Home EV charging: what you actually need and what it costs
Everything UK drivers need to know about home EV charging: wallbox brands, installation costs, smart tariffs, and whether a standard plug is enough.
The number of electric cars on UK roads crossed the two million mark in 2025, and for most of those drivers, the charging question gets settled not at a motorway services but on their own driveway. Home charging is where the vast majority of EV miles happen. It is also where most people’s confusion begins. Which charger do you actually need? What will installation cost? And is there any point in going for a smart model over a basic one?
The short answer is that home charging is simpler and cheaper than most people expect, but the right setup depends on a few variables that are worth understanding before you spend any money.
Start with the basics. Every electric car in the UK comes with a cable that plugs into a standard three-pin socket. This is often called a granny charger in EV circles, and it works exactly the way it sounds: slowly. A typical three-pin socket delivers around 2.3kW, which adds roughly eight to ten miles of range per hour. For many people who drive fewer than thirty miles a day and can leave the car plugged in overnight, this is genuinely enough. You do not need to buy anything extra to start charging at home.

The reason most EV drivers still invest in a dedicated home charger, often called a wallbox, is speed and convenience. A standard wallbox delivers 7kW, which charges most family EVs from near-empty to full in six to eight hours. In practice, that means plugging in when you get home and leaving the car ready by morning without thinking about it. Faster 22kW AC chargers are available, but most home electrical supplies are single-phase, meaning you cannot practically run one at home. The 7kW wallbox is the real-world standard for UK driveways.
The main brands you will encounter are Pod Point, Ohme, Zappi, and Wallbox. Each has a different emphasis. Pod Point is the most widely installed in the UK and is known for reliable simplicity. Wallbox makes aesthetically clean units with strong app integration. Zappi is the specialist choice if you have solar panels, because it can divert surplus solar generation into your car rather than exporting it to the grid at low rates. Ohme is the standout option if you are on a smart energy tariff, because it integrates directly with suppliers like Octopus Energy and can automatically schedule charging to the cheapest overnight slots without you lifting a finger.

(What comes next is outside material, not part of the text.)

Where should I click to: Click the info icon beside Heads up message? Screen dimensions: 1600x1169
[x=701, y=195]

Installation costs sit between £500 and £1,000 for most households, including the unit and fitting. The UK government’s EV chargepoint grant covers up to £350 towards the cost, available to anyone living in a flat or renting a property (owner-occupiers in houses do not currently qualify, though the scheme does change periodically). Installers must be OZEV-registered to carry out the work, and the grant is applied through accredited installers rather than claimed separately afterward.

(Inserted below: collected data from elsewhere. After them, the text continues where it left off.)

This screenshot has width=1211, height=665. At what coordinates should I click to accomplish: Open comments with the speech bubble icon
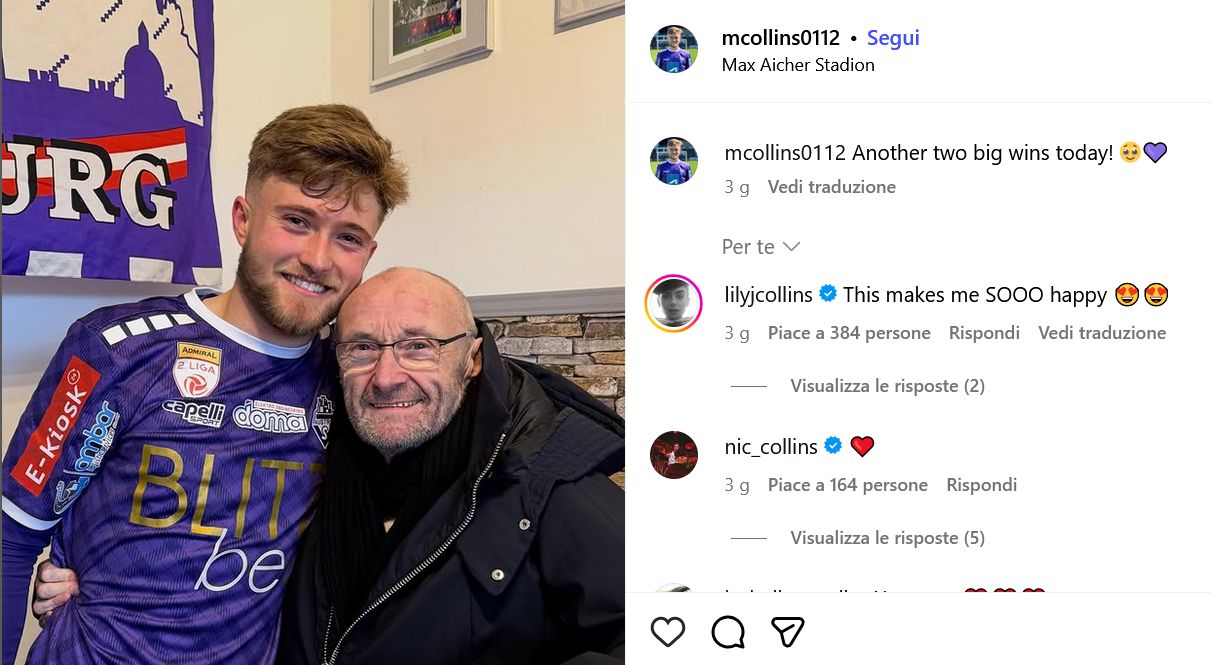pyautogui.click(x=728, y=632)
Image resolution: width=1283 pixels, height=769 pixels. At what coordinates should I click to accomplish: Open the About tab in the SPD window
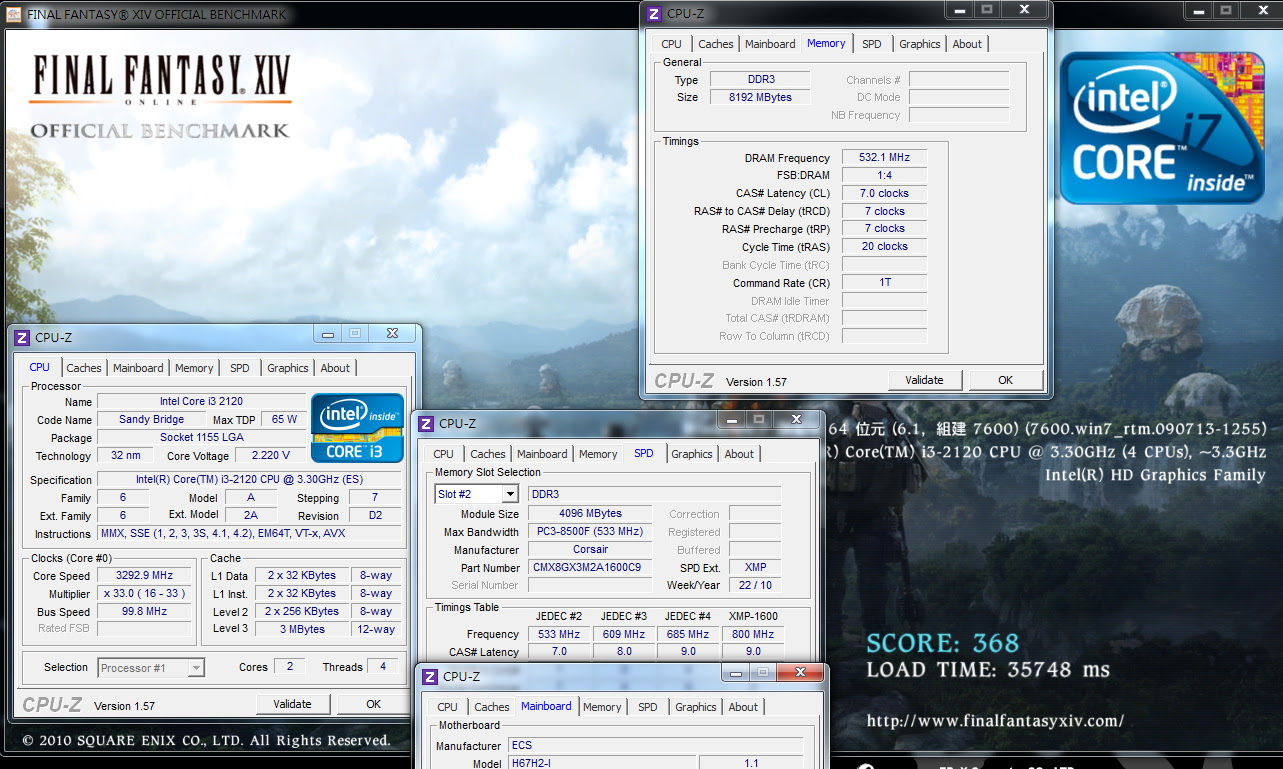point(739,454)
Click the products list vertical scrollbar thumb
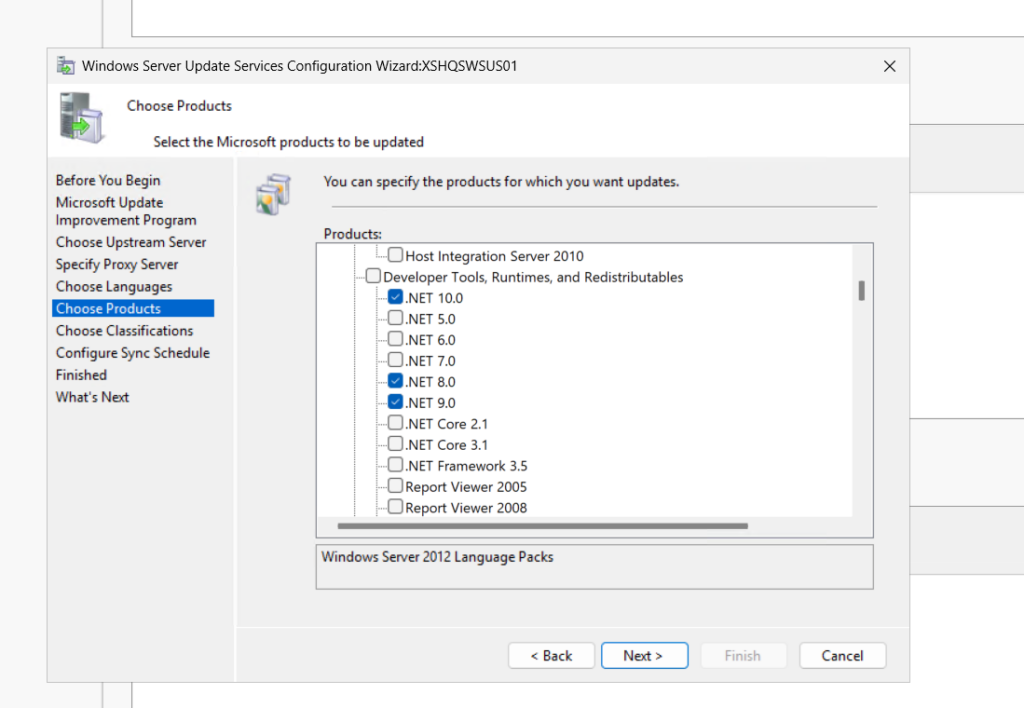 (x=861, y=291)
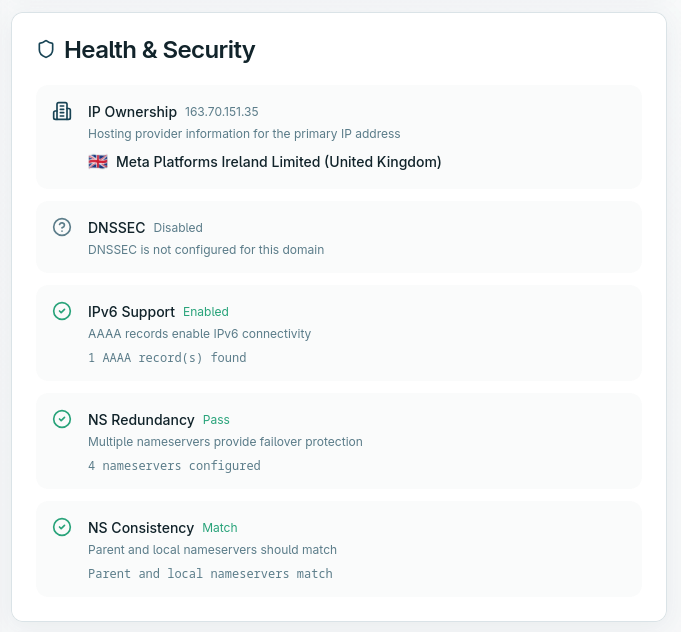Click the "1 AAAA record(s) found" text
The width and height of the screenshot is (681, 632).
pyautogui.click(x=167, y=357)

The area where it is worth spending slightly more than the minimum is smart charging. A basic charger just pushes electricity into your car at full speed and full price whenever you plug in. A smart charger connects to your home Wi-Fi and lets you schedule charging through an app, set it to run overnight, and in some cases link directly to your energy tariff. This matters because time-of-use tariffs like Octopus Go price electricity at very different rates depending on when you use it. Off-peak overnight electricity on Octopus Go currently costs around 7 to 10 pence per kilowatt hour, compared to the standard daytime rate of 24 to 25 pence. If you are charging a 60kWh battery from near-empty, the difference between peak and off-peak comes to around £9 per session. Multiplied across a year of regular charging, that saving adds up quickly.
The Ohme charger’s integration with Octopus works particularly well here. You link your account, and the charger automatically identifies the cheapest hours in the overnight window and charges then. You do not need to set a schedule manually or check prices. Zappi does something similar for solar owners, but instead of targeting cheap grid electricity it uses solar generation that would otherwise go to waste. If you have panels already, or are planning to add them, Zappi is the natural pairing.
The thing most people get wrong when thinking about home EV charging is assuming it will be expensive to run day to day. The reality is that once a wallbox is installed, charging at home costs roughly a quarter of what you would pay at a public rapid charger and around a third of the cost of filling a petrol car. A typical 60kWh family EV, driven 10,000 miles a year, costs around £200 to £400 to charge at home depending on your tariff, compared to £1,200 to £1,500 in petrol. The savings compound quickly, and they are available from the first day you switch.
What catches people out is a related assumption: that the three-pin socket is unsafe or inadequate for regular use. It is not ideal for nightly full charges, because it draws sustained current through a socket designed for occasional heavy use rather than continuous overnight loads. A dedicated wallbox has proper circuit protection built in. If you are charging every night, a wallbox is the right long-term setup. If you charge every few days and your commute is short, the standard cable will do the job while you figure out the rest.
The practical starting point is straightforward. If you are new to an EV and not yet on a smart tariff, install a basic 7kW wallbox, switch to Octopus Go or a similar time-of-use tariff, and let overnight charging become a habit. If you already have solar panels or are interested in energy optimisation, look at Zappi or Ohme. Either way, the effort is in the initial setup decision. After that, most EV drivers say they think about charging at home roughly as often as they think about charging their phone, which is to say, barely at all.